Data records
= Beginning of Section =

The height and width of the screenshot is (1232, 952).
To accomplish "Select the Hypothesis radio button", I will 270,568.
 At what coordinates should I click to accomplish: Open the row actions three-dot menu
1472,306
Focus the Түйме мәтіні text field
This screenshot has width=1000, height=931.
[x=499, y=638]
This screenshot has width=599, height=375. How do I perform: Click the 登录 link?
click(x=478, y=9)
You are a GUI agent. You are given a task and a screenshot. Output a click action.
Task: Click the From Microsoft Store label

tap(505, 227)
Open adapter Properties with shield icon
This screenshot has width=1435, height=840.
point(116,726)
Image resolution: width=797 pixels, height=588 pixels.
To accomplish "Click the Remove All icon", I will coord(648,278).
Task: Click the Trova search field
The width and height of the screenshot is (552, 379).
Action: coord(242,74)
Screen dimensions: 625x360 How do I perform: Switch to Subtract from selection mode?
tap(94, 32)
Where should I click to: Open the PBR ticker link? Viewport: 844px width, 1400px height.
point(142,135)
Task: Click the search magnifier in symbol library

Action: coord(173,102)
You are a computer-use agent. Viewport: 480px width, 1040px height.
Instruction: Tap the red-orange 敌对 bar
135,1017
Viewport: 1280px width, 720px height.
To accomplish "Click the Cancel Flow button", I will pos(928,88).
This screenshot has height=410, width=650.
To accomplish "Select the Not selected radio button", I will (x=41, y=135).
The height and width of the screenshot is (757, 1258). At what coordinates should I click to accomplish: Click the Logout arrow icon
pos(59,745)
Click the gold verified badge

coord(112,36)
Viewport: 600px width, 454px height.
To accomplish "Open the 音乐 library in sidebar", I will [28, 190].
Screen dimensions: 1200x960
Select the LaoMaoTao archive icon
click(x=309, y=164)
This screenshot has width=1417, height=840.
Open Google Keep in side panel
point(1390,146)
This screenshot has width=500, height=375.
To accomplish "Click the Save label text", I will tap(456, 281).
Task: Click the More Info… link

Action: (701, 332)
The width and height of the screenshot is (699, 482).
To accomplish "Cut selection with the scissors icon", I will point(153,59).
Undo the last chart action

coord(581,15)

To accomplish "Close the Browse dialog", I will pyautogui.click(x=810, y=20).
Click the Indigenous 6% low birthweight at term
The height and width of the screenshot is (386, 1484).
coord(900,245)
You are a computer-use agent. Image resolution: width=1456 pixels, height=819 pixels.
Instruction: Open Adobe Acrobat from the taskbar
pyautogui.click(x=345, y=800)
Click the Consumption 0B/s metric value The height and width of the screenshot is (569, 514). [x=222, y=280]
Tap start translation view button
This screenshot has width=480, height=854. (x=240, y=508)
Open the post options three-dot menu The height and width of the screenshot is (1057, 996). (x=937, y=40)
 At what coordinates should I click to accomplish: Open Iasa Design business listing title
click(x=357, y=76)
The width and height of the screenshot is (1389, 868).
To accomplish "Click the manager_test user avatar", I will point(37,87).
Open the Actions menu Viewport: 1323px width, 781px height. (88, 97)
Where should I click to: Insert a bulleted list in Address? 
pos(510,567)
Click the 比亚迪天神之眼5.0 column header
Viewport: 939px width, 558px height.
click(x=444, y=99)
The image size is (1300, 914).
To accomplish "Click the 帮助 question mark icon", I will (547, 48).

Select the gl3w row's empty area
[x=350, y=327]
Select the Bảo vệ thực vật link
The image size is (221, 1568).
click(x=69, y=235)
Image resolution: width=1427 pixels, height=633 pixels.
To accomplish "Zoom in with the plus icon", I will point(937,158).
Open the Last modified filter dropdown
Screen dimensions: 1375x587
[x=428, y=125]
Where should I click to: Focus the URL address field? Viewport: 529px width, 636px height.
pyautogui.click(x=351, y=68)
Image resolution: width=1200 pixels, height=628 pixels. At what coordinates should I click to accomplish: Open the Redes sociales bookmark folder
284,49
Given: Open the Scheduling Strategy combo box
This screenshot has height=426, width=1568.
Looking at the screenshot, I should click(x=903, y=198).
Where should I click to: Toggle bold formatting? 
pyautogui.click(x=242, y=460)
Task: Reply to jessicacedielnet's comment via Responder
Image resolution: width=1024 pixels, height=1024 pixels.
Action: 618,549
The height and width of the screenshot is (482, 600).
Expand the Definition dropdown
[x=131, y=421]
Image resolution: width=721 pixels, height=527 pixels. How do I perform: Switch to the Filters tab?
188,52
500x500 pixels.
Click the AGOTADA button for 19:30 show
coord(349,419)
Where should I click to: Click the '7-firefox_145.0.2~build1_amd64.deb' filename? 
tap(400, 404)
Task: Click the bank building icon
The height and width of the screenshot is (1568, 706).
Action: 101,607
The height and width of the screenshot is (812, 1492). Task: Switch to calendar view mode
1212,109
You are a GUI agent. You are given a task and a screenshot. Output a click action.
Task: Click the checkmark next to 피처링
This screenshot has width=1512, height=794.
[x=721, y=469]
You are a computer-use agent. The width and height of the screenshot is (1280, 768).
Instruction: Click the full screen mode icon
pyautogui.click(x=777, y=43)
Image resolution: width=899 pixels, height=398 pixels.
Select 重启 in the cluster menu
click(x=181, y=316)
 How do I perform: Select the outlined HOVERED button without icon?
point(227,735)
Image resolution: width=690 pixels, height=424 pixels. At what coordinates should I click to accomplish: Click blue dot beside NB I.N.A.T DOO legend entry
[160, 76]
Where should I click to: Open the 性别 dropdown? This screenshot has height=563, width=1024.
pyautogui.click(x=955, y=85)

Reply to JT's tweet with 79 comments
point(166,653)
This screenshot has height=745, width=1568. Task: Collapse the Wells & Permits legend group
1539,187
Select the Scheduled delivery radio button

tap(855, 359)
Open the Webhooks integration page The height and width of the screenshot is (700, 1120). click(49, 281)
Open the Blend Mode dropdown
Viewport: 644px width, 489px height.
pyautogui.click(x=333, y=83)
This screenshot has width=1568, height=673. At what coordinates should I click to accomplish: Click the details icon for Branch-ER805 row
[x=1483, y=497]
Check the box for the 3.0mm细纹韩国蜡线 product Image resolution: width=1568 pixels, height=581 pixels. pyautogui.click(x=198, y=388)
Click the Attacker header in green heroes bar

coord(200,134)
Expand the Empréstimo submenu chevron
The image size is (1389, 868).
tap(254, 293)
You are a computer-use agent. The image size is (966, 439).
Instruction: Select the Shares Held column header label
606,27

= End of Section =

The records above, in their entirety, need to be set down again exactly.

The height and width of the screenshot is (1232, 952).
To accomplish "Select the Hypothesis radio button", I will 270,568.
 At what coordinates should I click to accomplish: Open the row actions three-dot menu
1472,306
Focus the Түйме мәтіні text field
This screenshot has width=1000, height=931.
[x=499, y=638]
This screenshot has width=599, height=375. How do I perform: Click the 登录 link?
click(x=478, y=9)
You are a GUI agent. You are given a task and a screenshot. Output a click action.
Task: Click the From Microsoft Store label

tap(505, 227)
Open adapter Properties with shield icon
This screenshot has width=1435, height=840.
point(116,726)
Image resolution: width=797 pixels, height=588 pixels.
To accomplish "Click the Remove All icon", I will coord(648,278).
Task: Click the Trova search field
The width and height of the screenshot is (552, 379).
Action: coord(242,74)
Screen dimensions: 625x360 How do I perform: Switch to Subtract from selection mode?
tap(94, 32)
Where should I click to: Open the PBR ticker link? Viewport: 844px width, 1400px height.
point(142,135)
Task: Click the search magnifier in symbol library

Action: coord(173,102)
You are a computer-use agent. Viewport: 480px width, 1040px height.
Instruction: Tap the red-orange 敌对 bar
135,1017
Viewport: 1280px width, 720px height.
To accomplish "Click the Cancel Flow button", I will pos(928,88).
This screenshot has height=410, width=650.
To accomplish "Select the Not selected radio button", I will (x=41, y=135).
The height and width of the screenshot is (757, 1258). At what coordinates should I click to accomplish: Click the Logout arrow icon
pos(59,745)
Click the gold verified badge

coord(112,36)
Viewport: 600px width, 454px height.
To accomplish "Open the 音乐 library in sidebar", I will [28, 190].
Screen dimensions: 1200x960
Select the LaoMaoTao archive icon
click(x=309, y=164)
This screenshot has width=1417, height=840.
Open Google Keep in side panel
point(1390,146)
This screenshot has width=500, height=375.
To accomplish "Click the Save label text", I will tap(456, 281).
Task: Click the More Info… link

Action: (701, 332)
The width and height of the screenshot is (699, 482).
To accomplish "Cut selection with the scissors icon", I will point(153,59).
Undo the last chart action

coord(581,15)

To accomplish "Close the Browse dialog", I will pyautogui.click(x=810, y=20).
Click the Indigenous 6% low birthweight at term
The height and width of the screenshot is (386, 1484).
coord(900,245)
You are a computer-use agent. Image resolution: width=1456 pixels, height=819 pixels.
Instruction: Open Adobe Acrobat from the taskbar
pyautogui.click(x=345, y=800)
Click the Consumption 0B/s metric value The height and width of the screenshot is (569, 514). [x=222, y=280]
Tap start translation view button
This screenshot has width=480, height=854. (x=240, y=508)
Open the post options three-dot menu The height and width of the screenshot is (1057, 996). (x=937, y=40)
 At what coordinates should I click to accomplish: Open Iasa Design business listing title
click(x=357, y=76)
The width and height of the screenshot is (1389, 868).
To accomplish "Click the manager_test user avatar", I will point(37,87).
Open the Actions menu Viewport: 1323px width, 781px height. (88, 97)
Where should I click to: Insert a bulleted list in Address? 
pos(510,567)
Click the 比亚迪天神之眼5.0 column header
Viewport: 939px width, 558px height.
click(x=444, y=99)
The image size is (1300, 914).
To accomplish "Click the 帮助 question mark icon", I will (547, 48).

Select the gl3w row's empty area
[x=350, y=327]
Select the Bảo vệ thực vật link
The image size is (221, 1568).
click(x=69, y=235)
Image resolution: width=1427 pixels, height=633 pixels.
To accomplish "Zoom in with the plus icon", I will point(937,158).
Open the Last modified filter dropdown
Screen dimensions: 1375x587
[x=428, y=125]
Where should I click to: Focus the URL address field? Viewport: 529px width, 636px height.
pyautogui.click(x=351, y=68)
Image resolution: width=1200 pixels, height=628 pixels. At what coordinates should I click to accomplish: Open the Redes sociales bookmark folder
284,49
Given: Open the Scheduling Strategy combo box
This screenshot has height=426, width=1568.
Looking at the screenshot, I should click(x=903, y=198).
Where should I click to: Toggle bold formatting? 
pyautogui.click(x=242, y=460)
Task: Reply to jessicacedielnet's comment via Responder
Image resolution: width=1024 pixels, height=1024 pixels.
Action: 618,549
The height and width of the screenshot is (482, 600).
Expand the Definition dropdown
[x=131, y=421]
Image resolution: width=721 pixels, height=527 pixels. How do I perform: Switch to the Filters tab?
188,52
500x500 pixels.
Click the AGOTADA button for 19:30 show
coord(349,419)
Where should I click to: Click the '7-firefox_145.0.2~build1_amd64.deb' filename? 
tap(400, 404)
Task: Click the bank building icon
The height and width of the screenshot is (1568, 706).
Action: 101,607
The height and width of the screenshot is (812, 1492). Task: Switch to calendar view mode
1212,109
You are a GUI agent. You are given a task and a screenshot. Output a click action.
Task: Click the checkmark next to 피처링
This screenshot has width=1512, height=794.
[x=721, y=469]
You are a computer-use agent. The width and height of the screenshot is (1280, 768).
Instruction: Click the full screen mode icon
pyautogui.click(x=777, y=43)
Image resolution: width=899 pixels, height=398 pixels.
Select 重启 in the cluster menu
click(x=181, y=316)
 How do I perform: Select the outlined HOVERED button without icon?
point(227,735)
Image resolution: width=690 pixels, height=424 pixels. At what coordinates should I click to accomplish: Click blue dot beside NB I.N.A.T DOO legend entry
[160, 76]
Where should I click to: Open the 性别 dropdown? This screenshot has height=563, width=1024.
pyautogui.click(x=955, y=85)

Reply to JT's tweet with 79 comments
point(166,653)
This screenshot has height=745, width=1568. Task: Collapse the Wells & Permits legend group
1539,187
Select the Scheduled delivery radio button

tap(855, 359)
Open the Webhooks integration page The height and width of the screenshot is (700, 1120). click(49, 281)
Open the Blend Mode dropdown
Viewport: 644px width, 489px height.
pyautogui.click(x=333, y=83)
This screenshot has width=1568, height=673. At what coordinates should I click to accomplish: Click the details icon for Branch-ER805 row
[x=1483, y=497]
Check the box for the 3.0mm细纹韩国蜡线 product Image resolution: width=1568 pixels, height=581 pixels. pyautogui.click(x=198, y=388)
Click the Attacker header in green heroes bar

coord(200,134)
Expand the Empréstimo submenu chevron
The image size is (1389, 868).
tap(254, 293)
You are a computer-use agent. The image size is (966, 439).
Instruction: Select the Shares Held column header label
606,27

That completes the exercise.